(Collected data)
..............................

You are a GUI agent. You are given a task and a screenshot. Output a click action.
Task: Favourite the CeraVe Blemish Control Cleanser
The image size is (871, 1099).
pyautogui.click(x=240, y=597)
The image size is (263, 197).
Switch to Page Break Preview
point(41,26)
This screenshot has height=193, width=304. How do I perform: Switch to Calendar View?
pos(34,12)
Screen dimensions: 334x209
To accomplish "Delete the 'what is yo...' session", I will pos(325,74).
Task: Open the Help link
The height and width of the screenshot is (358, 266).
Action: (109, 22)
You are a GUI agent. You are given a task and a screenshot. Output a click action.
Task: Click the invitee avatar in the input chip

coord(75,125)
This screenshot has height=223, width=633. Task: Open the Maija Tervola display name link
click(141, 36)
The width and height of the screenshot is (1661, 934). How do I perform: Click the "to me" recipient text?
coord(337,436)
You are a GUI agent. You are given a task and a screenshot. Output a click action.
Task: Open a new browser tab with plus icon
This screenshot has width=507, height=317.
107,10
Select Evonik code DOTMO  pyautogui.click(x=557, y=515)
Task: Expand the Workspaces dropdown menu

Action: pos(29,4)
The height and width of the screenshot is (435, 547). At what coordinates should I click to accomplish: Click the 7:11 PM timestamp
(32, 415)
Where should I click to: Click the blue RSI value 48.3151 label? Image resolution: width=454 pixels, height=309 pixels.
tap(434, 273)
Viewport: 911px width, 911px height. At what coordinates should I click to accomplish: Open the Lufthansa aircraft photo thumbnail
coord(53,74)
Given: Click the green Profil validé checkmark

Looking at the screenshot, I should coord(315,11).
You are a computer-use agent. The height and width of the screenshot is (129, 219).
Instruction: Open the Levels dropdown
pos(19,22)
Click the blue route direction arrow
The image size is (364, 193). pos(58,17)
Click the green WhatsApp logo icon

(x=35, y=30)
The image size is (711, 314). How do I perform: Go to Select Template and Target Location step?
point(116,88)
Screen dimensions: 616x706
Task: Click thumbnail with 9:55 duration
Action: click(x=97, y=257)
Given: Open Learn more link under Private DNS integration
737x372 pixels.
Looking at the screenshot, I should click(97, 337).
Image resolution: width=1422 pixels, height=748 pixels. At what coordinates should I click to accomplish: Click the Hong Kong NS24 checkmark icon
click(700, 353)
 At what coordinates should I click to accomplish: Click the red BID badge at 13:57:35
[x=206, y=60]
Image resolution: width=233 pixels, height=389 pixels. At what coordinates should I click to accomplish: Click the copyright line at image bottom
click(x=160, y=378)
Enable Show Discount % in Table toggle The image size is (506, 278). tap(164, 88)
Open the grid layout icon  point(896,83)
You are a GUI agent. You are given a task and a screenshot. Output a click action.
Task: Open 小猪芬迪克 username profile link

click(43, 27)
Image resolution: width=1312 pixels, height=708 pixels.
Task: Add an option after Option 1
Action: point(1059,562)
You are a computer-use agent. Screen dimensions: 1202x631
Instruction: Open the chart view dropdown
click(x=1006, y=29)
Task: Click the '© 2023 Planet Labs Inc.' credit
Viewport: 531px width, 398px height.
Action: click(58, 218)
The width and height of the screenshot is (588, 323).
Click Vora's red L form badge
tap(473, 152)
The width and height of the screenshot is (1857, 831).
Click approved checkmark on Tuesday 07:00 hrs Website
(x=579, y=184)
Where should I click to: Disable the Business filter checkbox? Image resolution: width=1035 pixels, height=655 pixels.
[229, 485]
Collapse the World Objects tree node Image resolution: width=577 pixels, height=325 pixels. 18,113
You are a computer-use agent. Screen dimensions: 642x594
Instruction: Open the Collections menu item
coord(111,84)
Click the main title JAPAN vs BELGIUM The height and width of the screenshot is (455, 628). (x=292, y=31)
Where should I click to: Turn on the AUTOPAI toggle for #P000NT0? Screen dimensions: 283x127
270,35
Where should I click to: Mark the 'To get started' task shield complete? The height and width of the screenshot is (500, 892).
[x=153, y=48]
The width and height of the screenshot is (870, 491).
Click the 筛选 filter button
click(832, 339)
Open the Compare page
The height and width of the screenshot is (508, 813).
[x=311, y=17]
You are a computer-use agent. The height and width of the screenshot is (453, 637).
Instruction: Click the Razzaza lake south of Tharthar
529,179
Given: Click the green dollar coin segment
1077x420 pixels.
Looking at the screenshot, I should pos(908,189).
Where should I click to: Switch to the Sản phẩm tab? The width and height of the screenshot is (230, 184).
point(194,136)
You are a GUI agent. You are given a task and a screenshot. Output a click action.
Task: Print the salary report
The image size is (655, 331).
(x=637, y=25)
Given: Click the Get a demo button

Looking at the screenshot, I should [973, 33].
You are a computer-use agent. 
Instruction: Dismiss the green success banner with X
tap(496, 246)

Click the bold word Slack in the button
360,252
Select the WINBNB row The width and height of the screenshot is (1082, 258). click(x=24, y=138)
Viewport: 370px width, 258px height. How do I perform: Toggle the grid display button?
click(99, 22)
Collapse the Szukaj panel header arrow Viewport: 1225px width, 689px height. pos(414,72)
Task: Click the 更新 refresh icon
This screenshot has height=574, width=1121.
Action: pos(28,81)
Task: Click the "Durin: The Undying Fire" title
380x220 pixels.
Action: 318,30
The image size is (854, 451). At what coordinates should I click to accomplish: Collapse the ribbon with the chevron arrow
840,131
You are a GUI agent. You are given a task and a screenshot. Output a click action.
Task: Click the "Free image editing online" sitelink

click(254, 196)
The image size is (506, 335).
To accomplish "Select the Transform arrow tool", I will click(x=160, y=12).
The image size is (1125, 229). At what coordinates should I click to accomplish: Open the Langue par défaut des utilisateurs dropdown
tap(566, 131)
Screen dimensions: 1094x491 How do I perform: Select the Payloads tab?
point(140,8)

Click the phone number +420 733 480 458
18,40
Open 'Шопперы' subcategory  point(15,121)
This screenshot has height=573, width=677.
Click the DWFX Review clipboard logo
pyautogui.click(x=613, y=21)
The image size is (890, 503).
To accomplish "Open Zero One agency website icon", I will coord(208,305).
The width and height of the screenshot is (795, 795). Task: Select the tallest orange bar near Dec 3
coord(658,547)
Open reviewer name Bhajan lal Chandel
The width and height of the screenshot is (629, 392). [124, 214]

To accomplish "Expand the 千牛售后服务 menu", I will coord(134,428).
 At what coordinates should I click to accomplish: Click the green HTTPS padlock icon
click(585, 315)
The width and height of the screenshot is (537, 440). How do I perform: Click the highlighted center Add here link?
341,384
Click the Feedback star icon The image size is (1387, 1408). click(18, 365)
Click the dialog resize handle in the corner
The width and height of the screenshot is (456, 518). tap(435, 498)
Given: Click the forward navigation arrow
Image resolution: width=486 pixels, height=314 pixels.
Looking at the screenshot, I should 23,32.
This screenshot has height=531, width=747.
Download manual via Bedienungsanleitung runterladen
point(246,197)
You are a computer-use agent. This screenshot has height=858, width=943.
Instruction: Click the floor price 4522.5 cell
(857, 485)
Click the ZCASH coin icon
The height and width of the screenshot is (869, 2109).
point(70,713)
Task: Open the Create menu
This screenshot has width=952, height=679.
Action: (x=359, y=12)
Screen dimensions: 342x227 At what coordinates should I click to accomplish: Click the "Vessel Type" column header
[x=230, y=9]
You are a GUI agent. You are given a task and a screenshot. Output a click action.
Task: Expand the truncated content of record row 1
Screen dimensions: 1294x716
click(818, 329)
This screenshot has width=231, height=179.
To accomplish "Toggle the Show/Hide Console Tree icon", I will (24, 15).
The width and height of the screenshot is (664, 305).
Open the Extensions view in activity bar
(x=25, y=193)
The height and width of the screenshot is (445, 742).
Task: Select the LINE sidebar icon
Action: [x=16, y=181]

..............................

Problem to work on:
Where does the word "title" appear in the records? Copy every line that holds it.

Solution to this problem:
Click the main title JAPAN vs BELGIUM The height and width of the screenshot is (455, 628). (x=292, y=31)
Task: Click the "Durin: The Undying Fire" title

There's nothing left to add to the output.